* **Extract provided**:
━━━━━━

[Coco] Re: What it is
Gene Heskett
gene.heskett at verizon.net
Tue Aug 29 05:38:00 EDT 2006
On Monday 28 August 2006 22:53, Fred D. Provoncha wrote:
>So I found the serial mouse drivers on RTSI. But I have a question: Are
>they compatible with the most-recent NitrOS9 Distro?
Since the one I used at the time is a patch for (IIRC) either cc3io or
ioman, probably not. However, since we now have the srcs for all of
nitros9, putting them back in is probably relatively trivial. It involves
registering another src of interrupts in the IRQ polling mechanism, and a
short routine to grab the 3 or 5 byte packet from the mouse and decode it,
3 button mice sending a 5 byte packet when they are moved or a button is
pressed and the decoding logic IIRC needs to know which mouse its dealing
with. IIRC the hardware address of the piggy-backed chipset in the rs-232
was hard-coded into the module at assembly time, something I always
considered a hack because it was changeable only by dEding that module in
the bootfile to adjust it, and re-verifying the module. It ought to be in
a config file someplace IMO.
Suggestion: Make a seperate module out of that patch so it can be used in
any system without the hassles of patching other system modules. It, if
properly done, shouldn't add more than 20 bytes to the bootfile due to its
module header, over the length of a bootfile with the patches applied.
That would greatly simplicate the addition of a serial mouse to the system,
isolating its code from other stuff it doesn't need to touch at the end of
the day.
>Specifically what
>driver files should I use? Do I also need to replace the Clock module in
>order to get a serial mouse to work as the instructions with the drivers
>seem to indicate? Or are the Clock modules that come with NitrOS just
>fine?
They should be. I know of no connection between the seriel mouse patches
and the clock module(s) as long as the clock modules are ed9 or later.
Because you'll be adding another src of IRQ's to the system, and the shack
scattered IRQ pullup resistors all over the system like a pepper shacker,
RELIABLE response to these IRQ's will require that all the pin 8's in the
mpi's row of sockets be bussed together, and since each pin 8 had its own
pullup resistor, 3 of the 4 of them should be removed in order to reduce
the fanout drive required of each source of IRQ's. Ideally, any pullups
in the cartridges being plugged in should be removed too, but I only
removed those that got in my way.
This is one of the mpi fixes thats a given or it will miss interrupts with
monotonous, agravating regularity.

━━━━━━

* **Records provided**:

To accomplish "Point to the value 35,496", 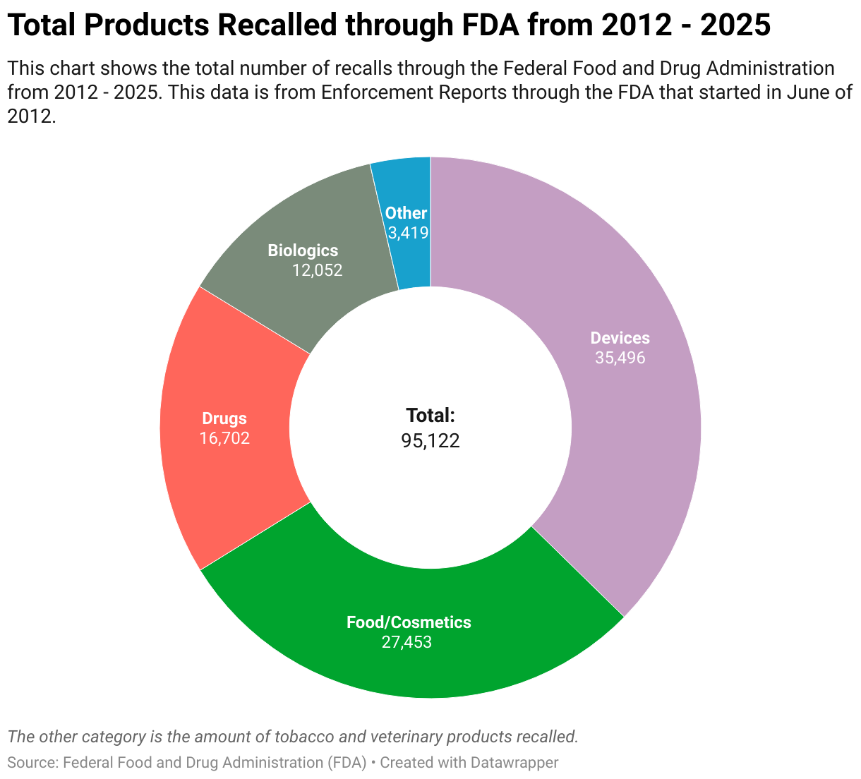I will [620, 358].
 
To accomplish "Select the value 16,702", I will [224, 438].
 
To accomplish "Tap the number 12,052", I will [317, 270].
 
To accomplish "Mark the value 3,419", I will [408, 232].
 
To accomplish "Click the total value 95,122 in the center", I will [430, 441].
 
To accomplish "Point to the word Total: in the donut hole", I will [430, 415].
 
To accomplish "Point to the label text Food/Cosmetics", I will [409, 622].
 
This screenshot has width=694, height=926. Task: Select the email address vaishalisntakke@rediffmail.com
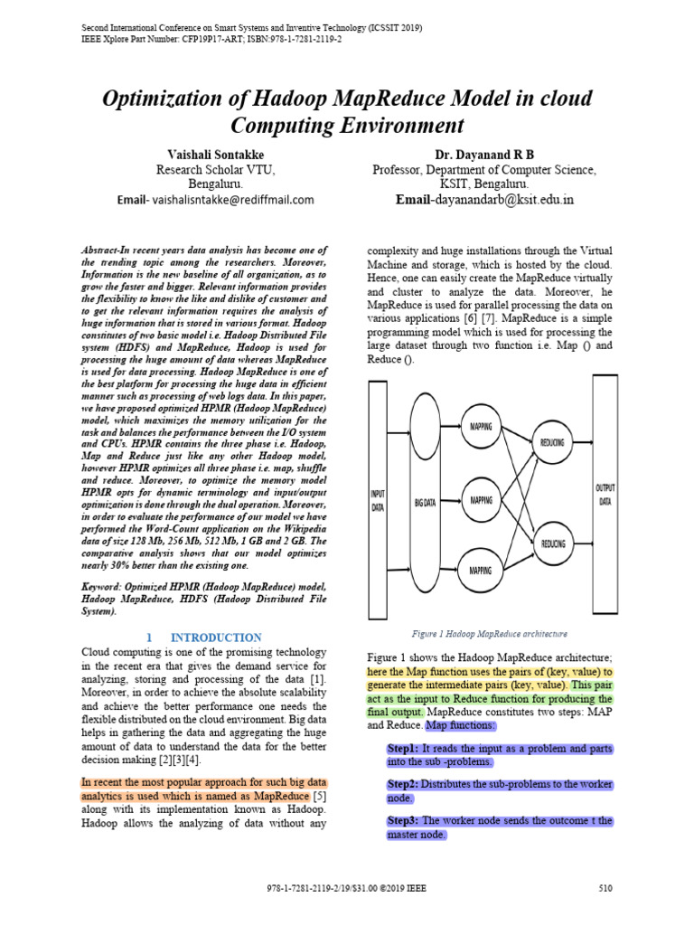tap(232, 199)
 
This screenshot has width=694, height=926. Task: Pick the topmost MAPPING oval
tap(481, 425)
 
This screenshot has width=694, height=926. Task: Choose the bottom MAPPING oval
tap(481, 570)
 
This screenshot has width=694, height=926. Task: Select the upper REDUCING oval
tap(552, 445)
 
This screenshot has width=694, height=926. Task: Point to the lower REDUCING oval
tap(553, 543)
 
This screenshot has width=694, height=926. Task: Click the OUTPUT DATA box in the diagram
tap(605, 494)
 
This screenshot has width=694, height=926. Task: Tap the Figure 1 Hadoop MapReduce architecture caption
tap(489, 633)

━━━━━━

* **Exercise**: In the mailing-list post about serial mouse drivers, reproduce the passage word for word, beginning at the words "Suggestion: Make a" and stopping after "ed9 or later.".

* **Answer for the task**:
Suggestion: Make a seperate module out of that patch so it can be used in
any system without the hassles of patching other system modules. It, if
properly done, shouldn't add more than 20 bytes to the bootfile due to its
module header, over the length of a bootfile with the patches applied.
That would greatly simplicate the addition of a serial mouse to the system,
isolating its code from other stuff it doesn't need to touch at the end of
the day.
>Specifically what
>driver files should I use? Do I also need to replace the Clock module in
>order to get a serial mouse to work as the instructions with the drivers
>seem to indicate? Or are the Clock modules that come with NitrOS just
>fine?
They should be. I know of no connection between the seriel mouse patches
and the clock module(s) as long as the clock modules are ed9 or later.